# Pull up resistor calculation

http://i.imgur.com/TbYIHnb.png?1

So, if I have a pull up and apply a current source. How would I need to read/calculate resistance?

V=IR
I = 5V/8k = .0006A would result in a voltage drop of close to 5V

Using a current source/Voltage reader I supply .0006A which should equate to ~5V drop

But when I read my voltage reader I get 9.83V. Is this correct?

Then my resistance would be 9.83/.0006 ~ 16.4k ?

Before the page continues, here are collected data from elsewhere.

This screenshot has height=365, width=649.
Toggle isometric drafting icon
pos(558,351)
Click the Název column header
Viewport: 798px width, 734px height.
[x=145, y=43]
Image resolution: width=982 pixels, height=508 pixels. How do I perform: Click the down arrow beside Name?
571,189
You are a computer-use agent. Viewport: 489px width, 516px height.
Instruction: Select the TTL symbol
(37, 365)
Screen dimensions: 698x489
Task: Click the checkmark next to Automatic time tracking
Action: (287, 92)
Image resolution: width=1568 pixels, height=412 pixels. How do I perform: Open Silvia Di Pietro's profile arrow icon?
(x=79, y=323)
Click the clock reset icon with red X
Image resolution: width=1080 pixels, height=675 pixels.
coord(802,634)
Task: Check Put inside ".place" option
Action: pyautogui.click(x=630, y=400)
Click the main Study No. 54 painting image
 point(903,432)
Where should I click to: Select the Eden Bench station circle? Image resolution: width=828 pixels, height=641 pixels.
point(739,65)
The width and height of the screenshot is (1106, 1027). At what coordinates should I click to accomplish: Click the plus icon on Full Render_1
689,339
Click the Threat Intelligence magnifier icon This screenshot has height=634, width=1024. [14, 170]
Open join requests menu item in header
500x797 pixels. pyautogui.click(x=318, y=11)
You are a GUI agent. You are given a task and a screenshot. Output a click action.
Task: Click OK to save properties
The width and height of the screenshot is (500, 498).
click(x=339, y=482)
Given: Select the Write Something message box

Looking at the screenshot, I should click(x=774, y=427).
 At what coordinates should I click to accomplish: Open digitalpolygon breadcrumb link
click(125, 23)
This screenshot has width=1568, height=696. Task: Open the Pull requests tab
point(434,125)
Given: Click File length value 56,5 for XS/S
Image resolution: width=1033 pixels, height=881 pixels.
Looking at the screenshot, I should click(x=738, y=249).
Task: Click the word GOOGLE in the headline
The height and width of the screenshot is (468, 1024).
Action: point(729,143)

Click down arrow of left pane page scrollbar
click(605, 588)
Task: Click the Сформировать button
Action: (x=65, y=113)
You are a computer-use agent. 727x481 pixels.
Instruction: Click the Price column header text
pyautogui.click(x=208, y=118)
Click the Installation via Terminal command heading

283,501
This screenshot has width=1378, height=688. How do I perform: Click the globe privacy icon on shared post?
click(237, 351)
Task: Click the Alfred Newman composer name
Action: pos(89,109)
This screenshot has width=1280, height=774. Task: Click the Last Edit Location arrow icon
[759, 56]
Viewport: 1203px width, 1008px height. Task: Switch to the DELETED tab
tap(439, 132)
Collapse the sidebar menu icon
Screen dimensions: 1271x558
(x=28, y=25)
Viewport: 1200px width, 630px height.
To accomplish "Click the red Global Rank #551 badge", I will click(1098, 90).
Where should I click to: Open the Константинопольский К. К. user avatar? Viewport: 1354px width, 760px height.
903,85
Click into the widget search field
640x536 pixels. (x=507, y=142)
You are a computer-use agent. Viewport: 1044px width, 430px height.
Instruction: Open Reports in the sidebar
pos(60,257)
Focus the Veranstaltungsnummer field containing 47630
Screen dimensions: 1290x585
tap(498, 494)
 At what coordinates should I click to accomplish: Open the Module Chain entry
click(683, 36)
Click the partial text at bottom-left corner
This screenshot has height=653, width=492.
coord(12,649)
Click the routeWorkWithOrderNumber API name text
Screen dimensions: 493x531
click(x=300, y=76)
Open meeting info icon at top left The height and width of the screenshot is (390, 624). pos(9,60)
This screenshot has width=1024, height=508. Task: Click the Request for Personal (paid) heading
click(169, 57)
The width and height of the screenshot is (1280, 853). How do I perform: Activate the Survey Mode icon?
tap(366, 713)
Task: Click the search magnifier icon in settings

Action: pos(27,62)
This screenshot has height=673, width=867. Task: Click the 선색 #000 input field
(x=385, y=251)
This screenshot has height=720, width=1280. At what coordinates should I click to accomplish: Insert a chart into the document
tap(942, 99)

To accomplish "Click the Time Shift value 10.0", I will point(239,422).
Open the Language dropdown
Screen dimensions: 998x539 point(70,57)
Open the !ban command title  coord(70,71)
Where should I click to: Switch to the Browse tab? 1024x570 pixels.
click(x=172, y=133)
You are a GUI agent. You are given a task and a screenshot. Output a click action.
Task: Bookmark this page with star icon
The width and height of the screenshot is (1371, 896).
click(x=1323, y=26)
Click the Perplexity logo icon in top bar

These calculations do not seem correct.

## Answers and Replies

berkeman
Mentor
http://i.imgur.com/TbYIHnb.png?1

So, if I have a pull up and apply a current source. How would I need to read/calculate resistance?

V=IR
I = 5V/8k = .0006A would result in a voltage drop of close to 5V

Using a current source/Voltage reader I supply .0006A which should equate to ~5V drop

But when I read my voltage reader I get 9.83V. Is this correct?

Then my resistance would be 9.83/.0006 ~ 16.4k ?

These calculations do not seem correct.

Sounds like your current source is not very precise. Keep in mind that real-world current sources need to have some voltage drop across them in order to operate correctly. Typically you need a couple of volts across a current source in order for it to say "in compliance".